_SET EXERCISE_
Put the items below into a JSON list of strings, with one string for each line and any blank lines omitted.

— start —

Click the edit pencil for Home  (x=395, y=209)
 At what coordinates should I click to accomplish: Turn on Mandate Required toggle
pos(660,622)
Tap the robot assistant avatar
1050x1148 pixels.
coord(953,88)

— end —

_CORRECT RESPONSE_
[
  "Click the edit pencil for Home  (x=395, y=209)",
  " At what coordinates should I click to accomplish: Turn on Mandate Required toggle",
  "pos(660,622)",
  "Tap the robot assistant avatar",
  "1050x1148 pixels.",
  "coord(953,88)"
]